Processes are used to group resources together, threads are the entities scheduled for execution on the CPU.
per-process items | per-thread items |
---|---|
address space global variables open files child processes pending alarms signals and signal handlers accounting information | program counter registers stack state |
User space threads
Pros
- A user-level threads package can be implemented on an operating system that does not support threads.
- With instructions that store all the registers and load them all, the entire thread switch can be done in a handful of instructions.
- Invoking thread_yield is more efficient than making a kernel call. No trap is needed, no context switch is needed, the memory cache need not be flushed.
- They allow each process have its own customized scheduling system.

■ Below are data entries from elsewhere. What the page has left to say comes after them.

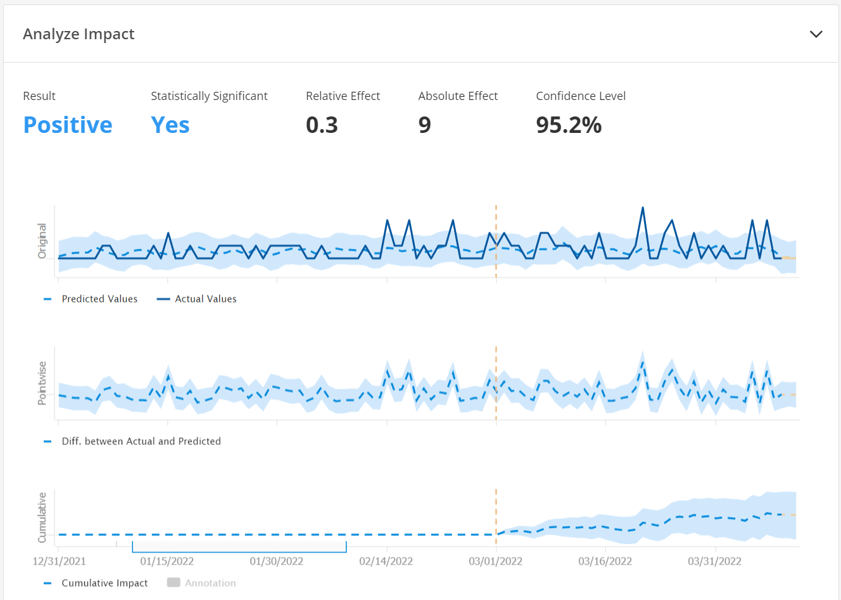Click the 12/31/2021 date axis label

coord(60,561)

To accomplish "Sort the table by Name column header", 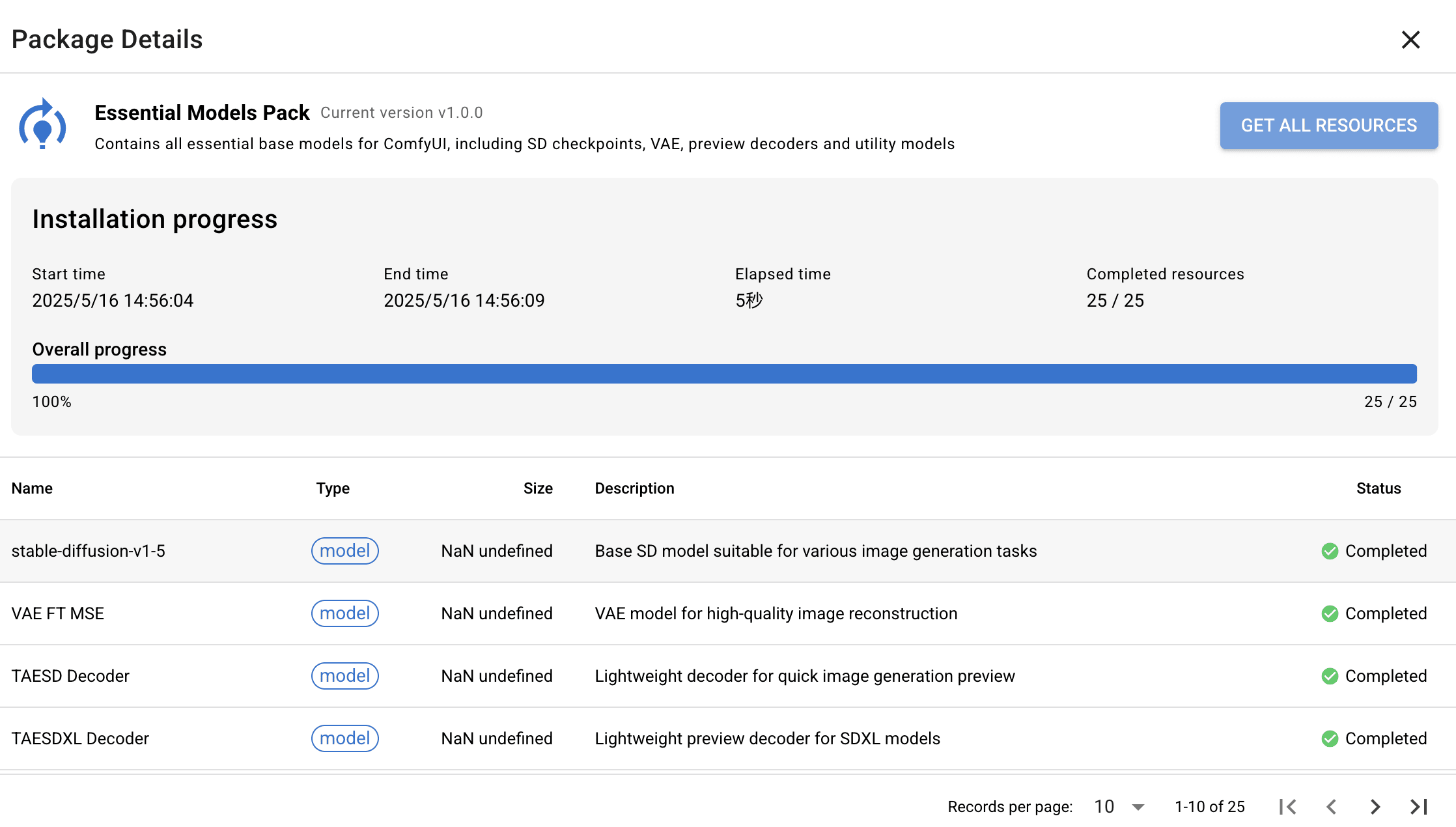I will click(x=32, y=488).
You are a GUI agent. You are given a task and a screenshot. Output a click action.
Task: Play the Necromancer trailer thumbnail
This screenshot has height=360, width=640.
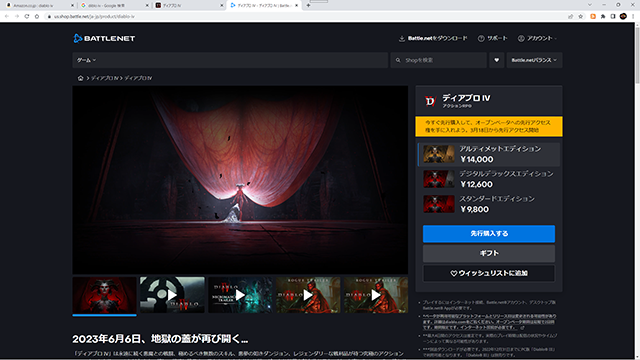[x=240, y=295]
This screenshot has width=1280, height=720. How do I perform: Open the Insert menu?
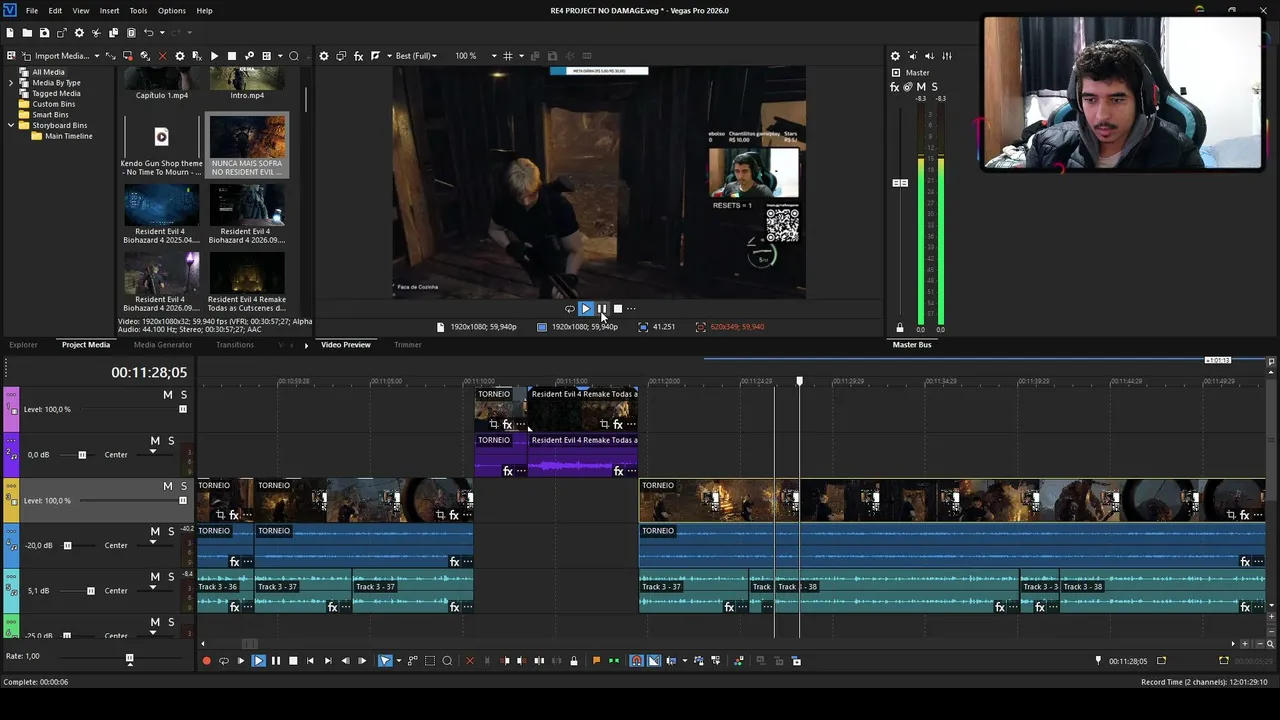tap(109, 11)
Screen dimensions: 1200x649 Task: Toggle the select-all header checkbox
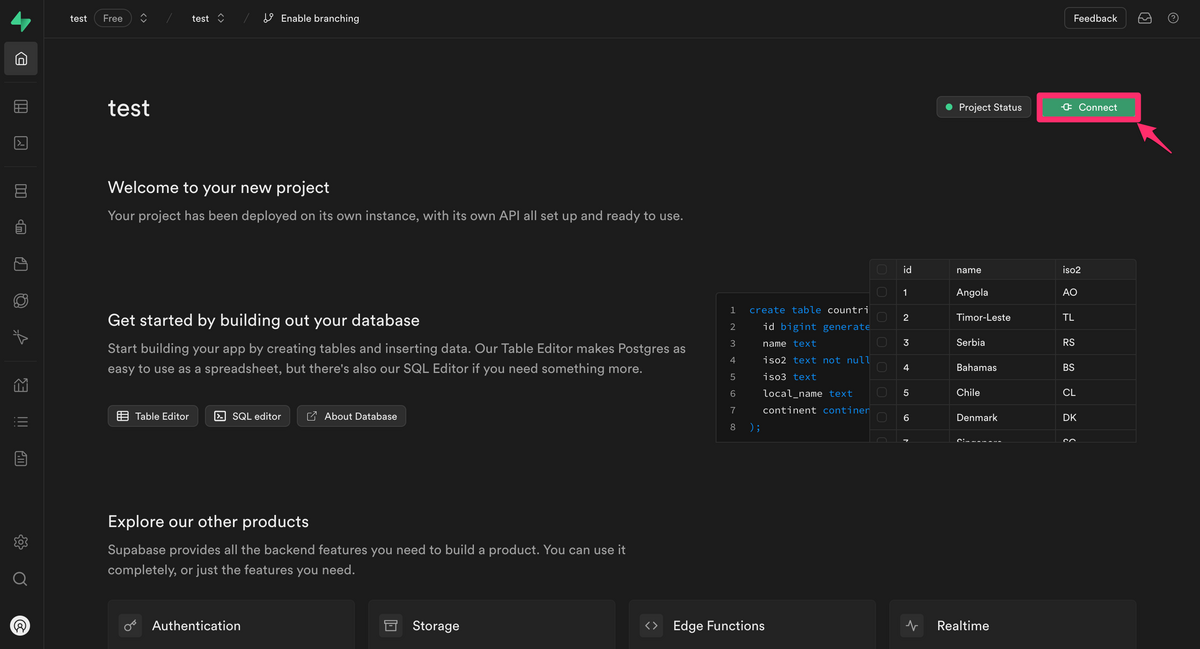pyautogui.click(x=881, y=269)
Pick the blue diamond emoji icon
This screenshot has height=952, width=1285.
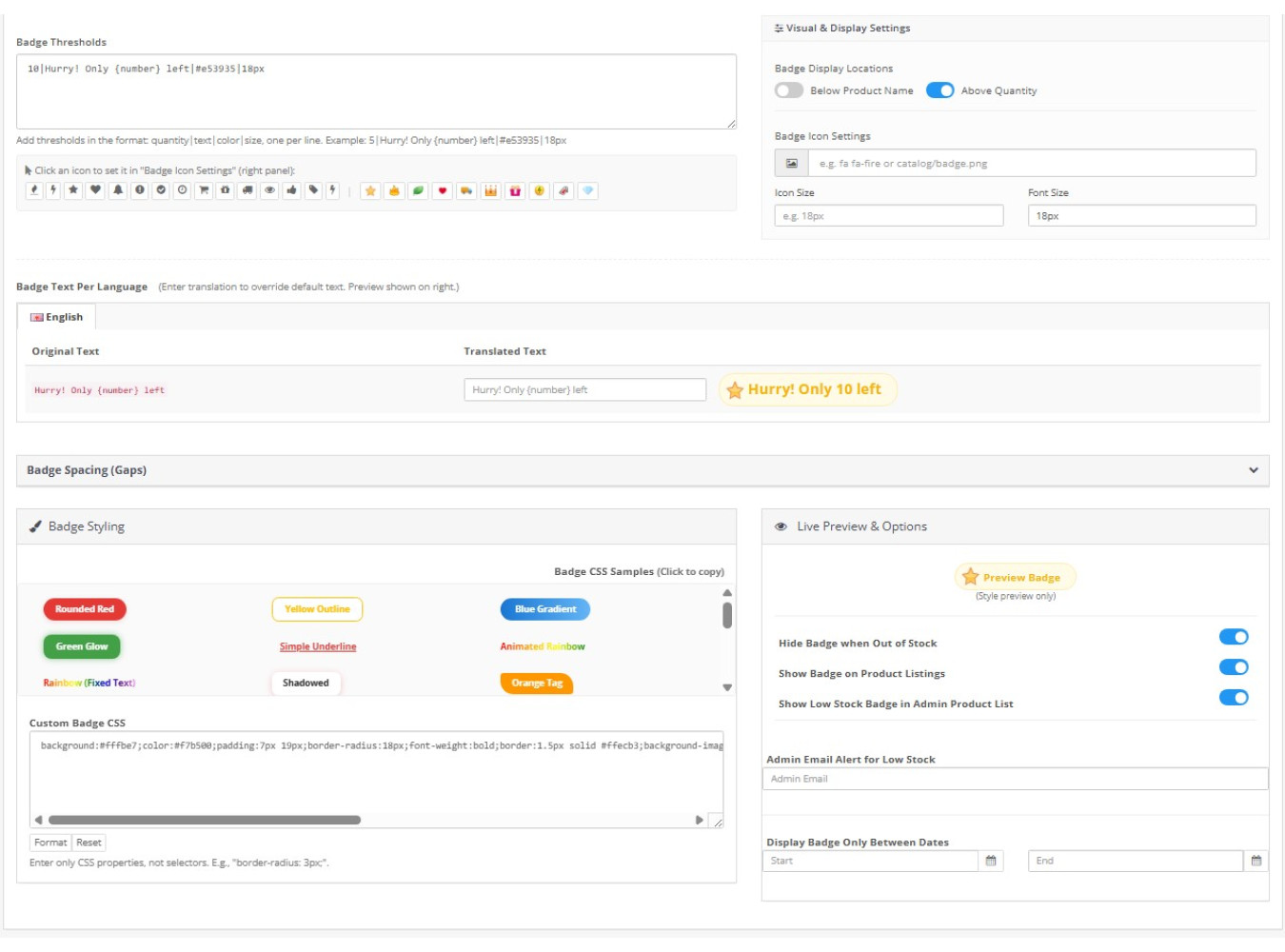588,191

- Kernel threads invariably require table space and stack space in the kernel.
Cons
- How blocking system calls are implemented concerns since they will stop all the threads.
- Always using nonblocking system calls require changes to the operating system and will require changes to many user programs.
- Invoking select to tell in advance if a call will block requires rewriting parts of the system call library, and is inefficient and inelegant.
- If a thread causes a page fault, the kernel, unaware of even the existence of threads, blocks the process until the disk I/O is complete, even though other threads might be runnable.
- No other thread in the same process will ever run unless the first thread voluntarily gives up the CPU.
- Having the run-time system request a clock signal once a second to give it control is crude and messy.
- Some signals are logically thread specific. The kernel can hardly direct the signal to the right one.
Threads in the kernel
The kernel’s thread table hold each thread’s registers, state, and other information.
Due to the greater cost of creating and destroying threads in the kernel, some systems take an environmentally correct approach and recycle their threads.
Pros
- Kernel threads do not require any new, nonblocking system calls.
- Kernel can easily check to see if the process any other runnable threads if one thread causes a page fault.
Cons
- The cost of a system call is substantial.
- What happens when a multithreaded process forks concerns.
- If two or more threads register for the same signal what happens when a signal comes in?
Making single-threaded code multithreaded
Global variables, such as erroro maintained by UNIX, break consistency.
Assign each thread its own private global variables. (thread_local)
Many library procedures are not reentrant.
To rewrite the entire library is nontrivial with a real possibility of introducing subtle errors.
Provide each procudure with a jacket that sets a bit to mark the library as in use.
A process with multiple threads must also have multiple stacks. If the kernel is not aware of all the stacks, it cannot grow them automatically upon stack fault.
When to schedule
- When a new process is created.
- When a process exits.
- When a process blocks on I/O or some other reason.
- When an I/O interrupt occurs.
- At each clock interrupt or at every k-th clock interrupt.
Scheduling in batch systems
- First-come, first-served
- Shorted job first
- Shorted remaining time next
Scheduling in interactive systems
- Round-robin scheduling
- Priority scheduling
- Multiple queues
- Shortest process next
- Guaranteed scheduling
- Lottery scheduling
- Fair-share scheduling